**What to work on:**
Set down every entry once more, exactly as it appears.

(Stored data entries)
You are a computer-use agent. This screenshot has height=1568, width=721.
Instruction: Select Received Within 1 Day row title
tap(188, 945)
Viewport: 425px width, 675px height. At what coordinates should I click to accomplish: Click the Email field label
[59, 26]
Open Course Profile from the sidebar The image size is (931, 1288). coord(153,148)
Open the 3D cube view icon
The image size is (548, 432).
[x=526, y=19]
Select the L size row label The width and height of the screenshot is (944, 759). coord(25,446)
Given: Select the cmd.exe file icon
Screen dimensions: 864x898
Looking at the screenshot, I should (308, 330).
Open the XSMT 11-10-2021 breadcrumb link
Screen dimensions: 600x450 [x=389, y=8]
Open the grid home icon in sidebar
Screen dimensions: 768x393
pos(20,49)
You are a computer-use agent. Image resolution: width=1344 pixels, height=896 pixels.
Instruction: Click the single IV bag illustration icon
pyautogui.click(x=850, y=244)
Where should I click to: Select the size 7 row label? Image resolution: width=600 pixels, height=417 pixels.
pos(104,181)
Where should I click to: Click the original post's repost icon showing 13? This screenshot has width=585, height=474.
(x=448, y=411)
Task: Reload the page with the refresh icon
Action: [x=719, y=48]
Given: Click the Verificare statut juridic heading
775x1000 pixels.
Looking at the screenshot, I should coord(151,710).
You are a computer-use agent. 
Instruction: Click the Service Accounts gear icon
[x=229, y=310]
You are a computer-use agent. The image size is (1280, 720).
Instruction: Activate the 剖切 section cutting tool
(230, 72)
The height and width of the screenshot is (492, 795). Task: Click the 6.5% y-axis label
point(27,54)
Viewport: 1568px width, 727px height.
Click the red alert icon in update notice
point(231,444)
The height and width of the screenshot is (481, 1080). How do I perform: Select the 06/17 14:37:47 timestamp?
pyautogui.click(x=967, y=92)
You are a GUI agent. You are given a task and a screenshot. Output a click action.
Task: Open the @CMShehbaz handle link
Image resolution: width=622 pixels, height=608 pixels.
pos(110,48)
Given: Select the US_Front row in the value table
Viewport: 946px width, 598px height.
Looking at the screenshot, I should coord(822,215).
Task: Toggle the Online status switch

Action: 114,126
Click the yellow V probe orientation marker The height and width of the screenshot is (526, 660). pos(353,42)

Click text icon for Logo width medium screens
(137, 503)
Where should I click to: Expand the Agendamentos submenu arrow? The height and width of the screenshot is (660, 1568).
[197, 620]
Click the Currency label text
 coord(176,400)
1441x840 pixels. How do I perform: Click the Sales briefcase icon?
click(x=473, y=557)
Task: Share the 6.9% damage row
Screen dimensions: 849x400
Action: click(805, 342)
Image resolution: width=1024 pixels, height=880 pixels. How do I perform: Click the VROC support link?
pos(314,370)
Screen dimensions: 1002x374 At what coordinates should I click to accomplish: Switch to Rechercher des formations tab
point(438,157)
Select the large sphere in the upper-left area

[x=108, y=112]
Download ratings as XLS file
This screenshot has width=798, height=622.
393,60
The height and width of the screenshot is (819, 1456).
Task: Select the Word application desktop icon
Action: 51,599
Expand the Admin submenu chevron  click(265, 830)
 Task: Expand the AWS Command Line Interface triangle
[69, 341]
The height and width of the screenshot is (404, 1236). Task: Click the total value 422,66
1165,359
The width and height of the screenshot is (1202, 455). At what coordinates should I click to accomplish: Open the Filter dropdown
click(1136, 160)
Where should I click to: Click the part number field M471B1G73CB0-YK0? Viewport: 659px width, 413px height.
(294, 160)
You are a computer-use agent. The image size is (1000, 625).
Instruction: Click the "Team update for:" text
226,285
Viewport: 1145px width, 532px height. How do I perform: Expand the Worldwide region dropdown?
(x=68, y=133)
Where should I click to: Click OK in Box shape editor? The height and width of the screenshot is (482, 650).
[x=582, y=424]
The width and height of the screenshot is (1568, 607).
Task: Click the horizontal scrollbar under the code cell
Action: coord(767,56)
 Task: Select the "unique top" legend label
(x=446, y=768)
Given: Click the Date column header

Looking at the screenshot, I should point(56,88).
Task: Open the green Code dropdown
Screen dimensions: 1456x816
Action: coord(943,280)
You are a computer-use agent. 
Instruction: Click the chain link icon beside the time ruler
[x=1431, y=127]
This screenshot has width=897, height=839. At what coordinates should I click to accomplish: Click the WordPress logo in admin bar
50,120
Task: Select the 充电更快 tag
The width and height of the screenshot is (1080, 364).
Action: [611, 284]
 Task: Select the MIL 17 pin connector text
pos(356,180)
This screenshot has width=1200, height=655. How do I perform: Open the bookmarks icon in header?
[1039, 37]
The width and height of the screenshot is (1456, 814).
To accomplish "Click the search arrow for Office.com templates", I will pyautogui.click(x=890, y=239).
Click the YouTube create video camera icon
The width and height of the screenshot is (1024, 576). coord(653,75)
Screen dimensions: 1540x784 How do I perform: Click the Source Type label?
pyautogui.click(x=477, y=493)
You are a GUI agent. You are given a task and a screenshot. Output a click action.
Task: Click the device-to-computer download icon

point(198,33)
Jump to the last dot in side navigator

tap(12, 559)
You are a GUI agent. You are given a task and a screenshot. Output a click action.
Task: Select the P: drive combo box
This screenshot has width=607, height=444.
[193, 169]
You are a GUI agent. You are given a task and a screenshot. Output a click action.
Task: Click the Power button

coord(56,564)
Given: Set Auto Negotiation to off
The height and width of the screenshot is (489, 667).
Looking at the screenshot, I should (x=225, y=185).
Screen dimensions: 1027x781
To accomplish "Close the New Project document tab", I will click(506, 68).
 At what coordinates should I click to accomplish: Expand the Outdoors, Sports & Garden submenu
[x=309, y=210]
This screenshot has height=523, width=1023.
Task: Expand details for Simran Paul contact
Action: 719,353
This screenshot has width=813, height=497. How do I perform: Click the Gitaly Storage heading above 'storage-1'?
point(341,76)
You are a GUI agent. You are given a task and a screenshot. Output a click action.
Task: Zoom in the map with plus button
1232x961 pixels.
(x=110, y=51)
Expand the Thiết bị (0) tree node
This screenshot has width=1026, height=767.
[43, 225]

**Finished task:**
You are a computer-use agent. This screenshot has height=1568, width=721.
Instruction: Select Received Within 1 Day row title
tap(188, 945)
Viewport: 425px width, 675px height. At what coordinates should I click to accomplish: Click the Email field label
[59, 26]
Open Course Profile from the sidebar The image size is (931, 1288). coord(153,148)
Open the 3D cube view icon
The image size is (548, 432).
[x=526, y=19]
Select the L size row label The width and height of the screenshot is (944, 759). coord(25,446)
Given: Select the cmd.exe file icon
Screen dimensions: 864x898
Looking at the screenshot, I should (308, 330).
Open the XSMT 11-10-2021 breadcrumb link
Screen dimensions: 600x450 [x=389, y=8]
Open the grid home icon in sidebar
Screen dimensions: 768x393
pos(20,49)
You are a computer-use agent. Image resolution: width=1344 pixels, height=896 pixels.
Instruction: Click the single IV bag illustration icon
pyautogui.click(x=850, y=244)
Where should I click to: Select the size 7 row label? Image resolution: width=600 pixels, height=417 pixels.
pos(104,181)
Where should I click to: Click the original post's repost icon showing 13? This screenshot has width=585, height=474.
(x=448, y=411)
Task: Reload the page with the refresh icon
Action: [x=719, y=48]
Given: Click the Verificare statut juridic heading
775x1000 pixels.
Looking at the screenshot, I should coord(151,710).
You are a computer-use agent. 
Instruction: Click the Service Accounts gear icon
[x=229, y=310]
You are a computer-use agent. The image size is (1280, 720).
Instruction: Activate the 剖切 section cutting tool
(230, 72)
The height and width of the screenshot is (492, 795). Task: Click the 6.5% y-axis label
point(27,54)
Viewport: 1568px width, 727px height.
Click the red alert icon in update notice
point(231,444)
The height and width of the screenshot is (481, 1080). How do I perform: Select the 06/17 14:37:47 timestamp?
pyautogui.click(x=967, y=92)
You are a GUI agent. You are given a task and a screenshot. Output a click action.
Task: Open the @CMShehbaz handle link
Image resolution: width=622 pixels, height=608 pixels.
pos(110,48)
Given: Select the US_Front row in the value table
Viewport: 946px width, 598px height.
Looking at the screenshot, I should coord(822,215).
Task: Toggle the Online status switch

Action: 114,126
Click the yellow V probe orientation marker The height and width of the screenshot is (526, 660). pos(353,42)

Click text icon for Logo width medium screens
(137, 503)
Where should I click to: Expand the Agendamentos submenu arrow? The height and width of the screenshot is (660, 1568).
[197, 620]
Click the Currency label text
 coord(176,400)
1441x840 pixels. How do I perform: Click the Sales briefcase icon?
click(x=473, y=557)
Task: Share the 6.9% damage row
Screen dimensions: 849x400
Action: click(805, 342)
Image resolution: width=1024 pixels, height=880 pixels. How do I perform: Click the VROC support link?
pos(314,370)
Screen dimensions: 1002x374 At what coordinates should I click to accomplish: Switch to Rechercher des formations tab
point(438,157)
Select the large sphere in the upper-left area

[x=108, y=112]
Download ratings as XLS file
This screenshot has width=798, height=622.
393,60
The height and width of the screenshot is (819, 1456).
Task: Select the Word application desktop icon
Action: 51,599
Expand the Admin submenu chevron  click(265, 830)
 Task: Expand the AWS Command Line Interface triangle
[69, 341]
The height and width of the screenshot is (404, 1236). Task: Click the total value 422,66
1165,359
The width and height of the screenshot is (1202, 455). At what coordinates should I click to accomplish: Open the Filter dropdown
click(1136, 160)
Where should I click to: Click the part number field M471B1G73CB0-YK0? Viewport: 659px width, 413px height.
(294, 160)
You are a computer-use agent. The image size is (1000, 625).
Instruction: Click the "Team update for:" text
226,285
Viewport: 1145px width, 532px height. How do I perform: Expand the Worldwide region dropdown?
(x=68, y=133)
Where should I click to: Click OK in Box shape editor? The height and width of the screenshot is (482, 650).
[x=582, y=424]
The width and height of the screenshot is (1568, 607).
Task: Click the horizontal scrollbar under the code cell
Action: coord(767,56)
 Task: Select the "unique top" legend label
(x=446, y=768)
Given: Click the Date column header

Looking at the screenshot, I should point(56,88).
Task: Open the green Code dropdown
Screen dimensions: 1456x816
Action: coord(943,280)
You are a computer-use agent. 
Instruction: Click the chain link icon beside the time ruler
[x=1431, y=127]
This screenshot has width=897, height=839. At what coordinates should I click to accomplish: Click the WordPress logo in admin bar
50,120
Task: Select the 充电更快 tag
The width and height of the screenshot is (1080, 364).
Action: [611, 284]
 Task: Select the MIL 17 pin connector text
pos(356,180)
This screenshot has width=1200, height=655. How do I perform: Open the bookmarks icon in header?
[1039, 37]
The width and height of the screenshot is (1456, 814).
To accomplish "Click the search arrow for Office.com templates", I will pyautogui.click(x=890, y=239).
Click the YouTube create video camera icon
The width and height of the screenshot is (1024, 576). coord(653,75)
Screen dimensions: 1540x784 How do I perform: Click the Source Type label?
pyautogui.click(x=477, y=493)
You are a GUI agent. You are given a task and a screenshot. Output a click action.
Task: Click the device-to-computer download icon

point(198,33)
Jump to the last dot in side navigator

tap(12, 559)
You are a GUI agent. You are given a task and a screenshot. Output a click action.
Task: Select the P: drive combo box
This screenshot has width=607, height=444.
[193, 169]
You are a GUI agent. You are given a task and a screenshot. Output a click action.
Task: Click the Power button

coord(56,564)
Given: Set Auto Negotiation to off
The height and width of the screenshot is (489, 667).
Looking at the screenshot, I should (x=225, y=185).
Screen dimensions: 1027x781
To accomplish "Close the New Project document tab", I will click(506, 68).
 At what coordinates should I click to accomplish: Expand the Outdoors, Sports & Garden submenu
[x=309, y=210]
This screenshot has height=523, width=1023.
Task: Expand details for Simran Paul contact
Action: 719,353
This screenshot has width=813, height=497. How do I perform: Click the Gitaly Storage heading above 'storage-1'?
point(341,76)
You are a GUI agent. You are given a task and a screenshot. Output a click action.
Task: Zoom in the map with plus button
1232x961 pixels.
(x=110, y=51)
Expand the Thiết bị (0) tree node
This screenshot has width=1026, height=767.
[43, 225]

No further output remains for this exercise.